**Assignment**
Rewrite only the records from the line with "The image size" up to and including the line with "center [424, 101].", substituting "screen capture" for "screenshot" and leaving everything else unchanged. Omit the pictures.

Records supplied START

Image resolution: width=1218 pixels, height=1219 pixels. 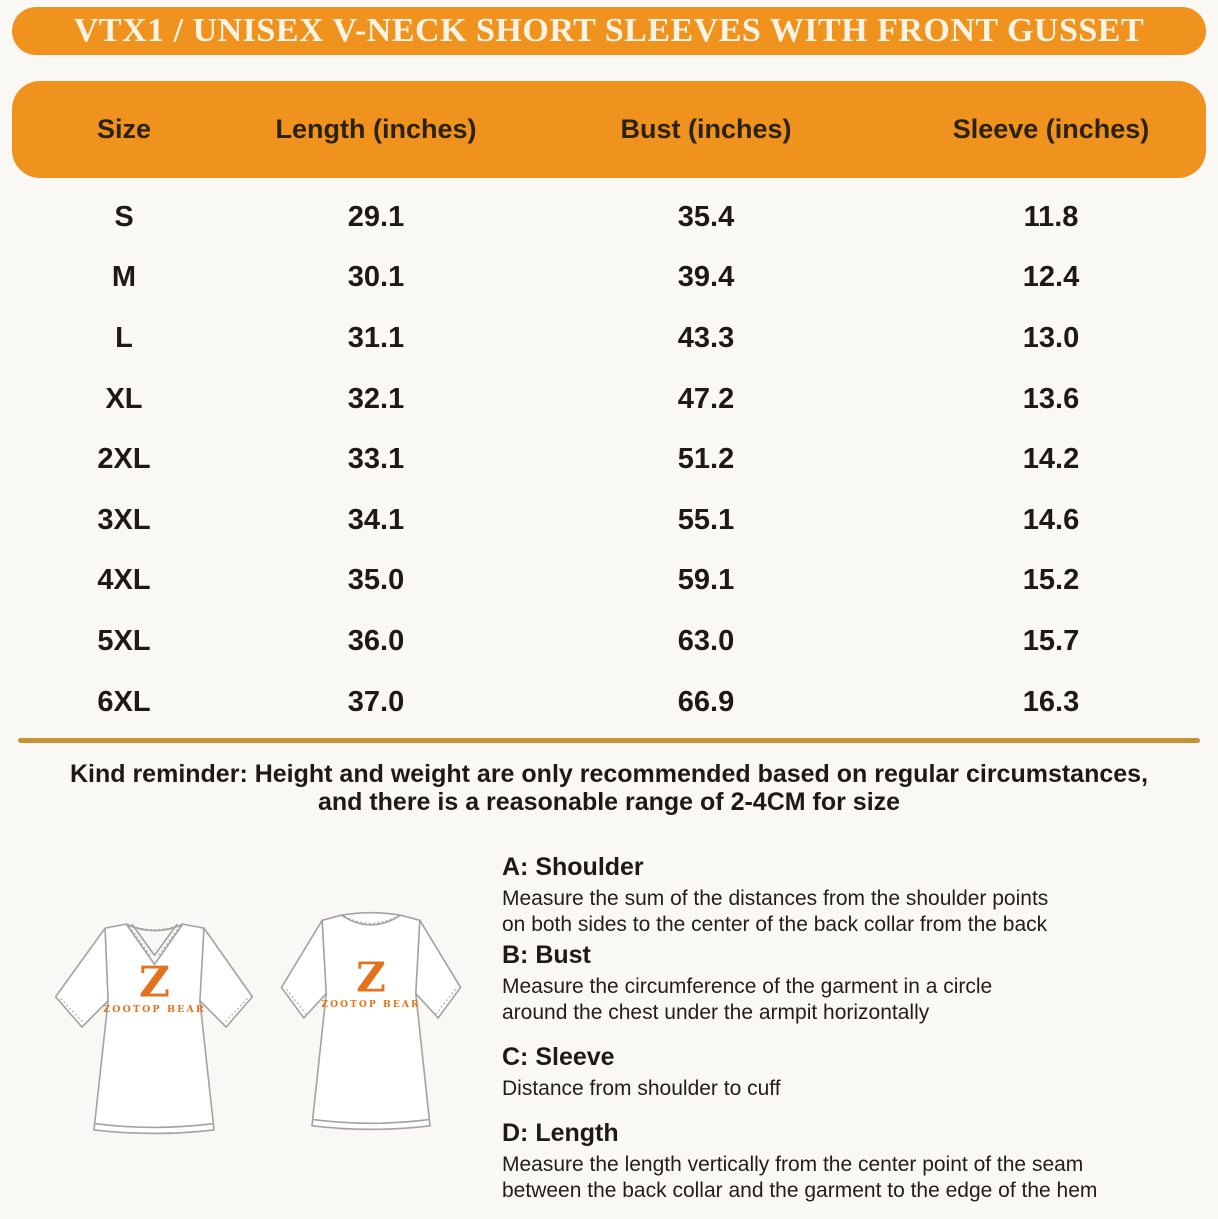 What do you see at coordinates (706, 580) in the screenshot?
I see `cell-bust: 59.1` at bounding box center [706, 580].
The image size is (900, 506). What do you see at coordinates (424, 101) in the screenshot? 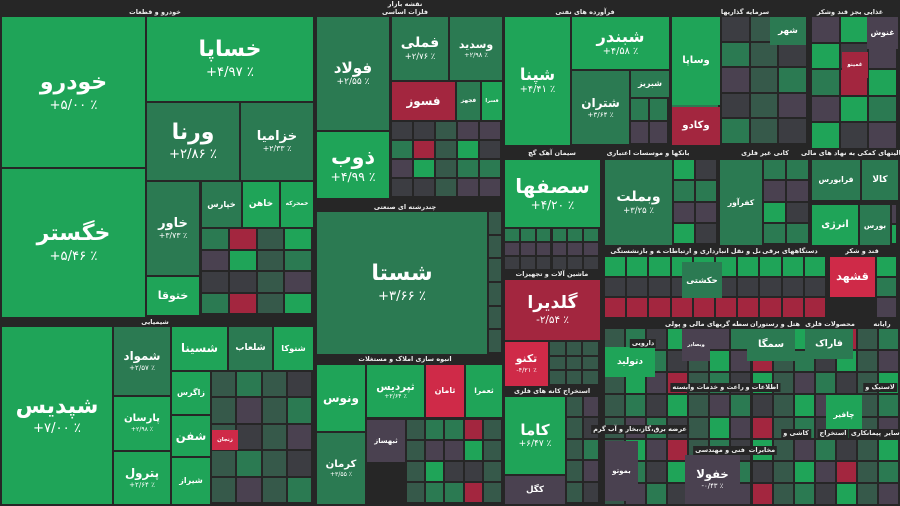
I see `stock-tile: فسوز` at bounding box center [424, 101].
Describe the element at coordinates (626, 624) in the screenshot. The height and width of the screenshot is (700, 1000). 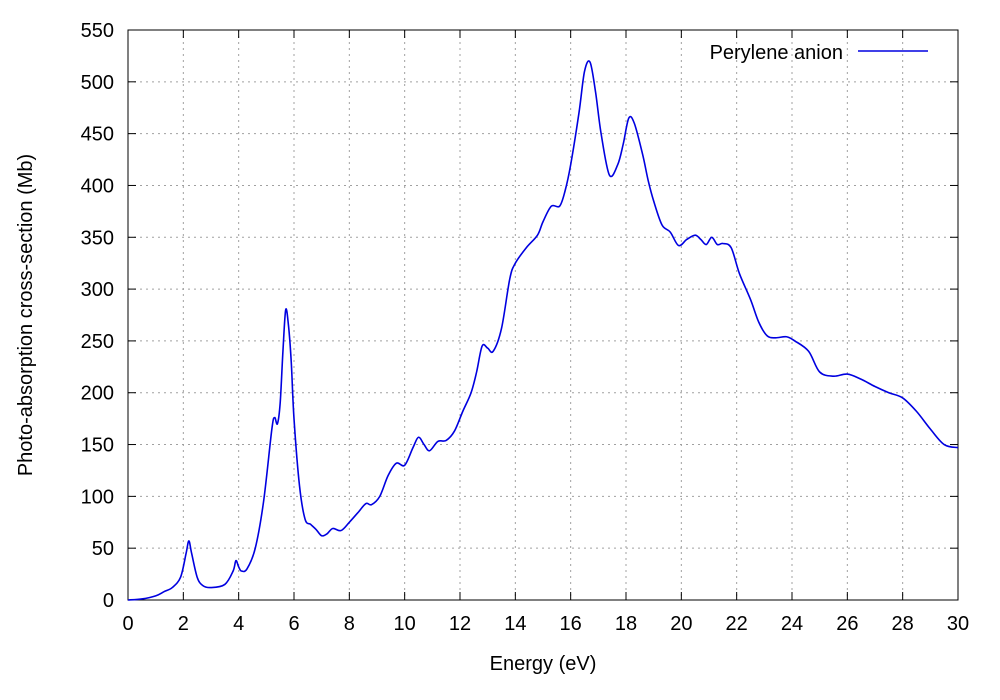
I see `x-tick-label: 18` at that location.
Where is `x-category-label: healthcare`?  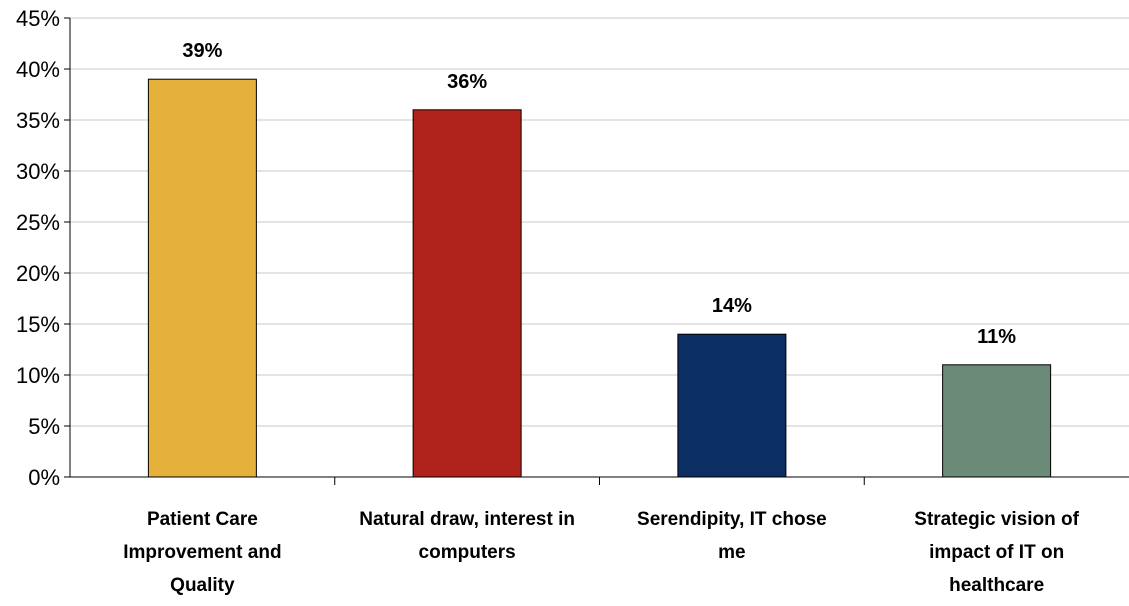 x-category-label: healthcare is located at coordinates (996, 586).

Records supplied END

**Result of this task**
The image size is (900, 506). What do you see at coordinates (424, 101) in the screen capture? 
I see `stock-tile: فسوز` at bounding box center [424, 101].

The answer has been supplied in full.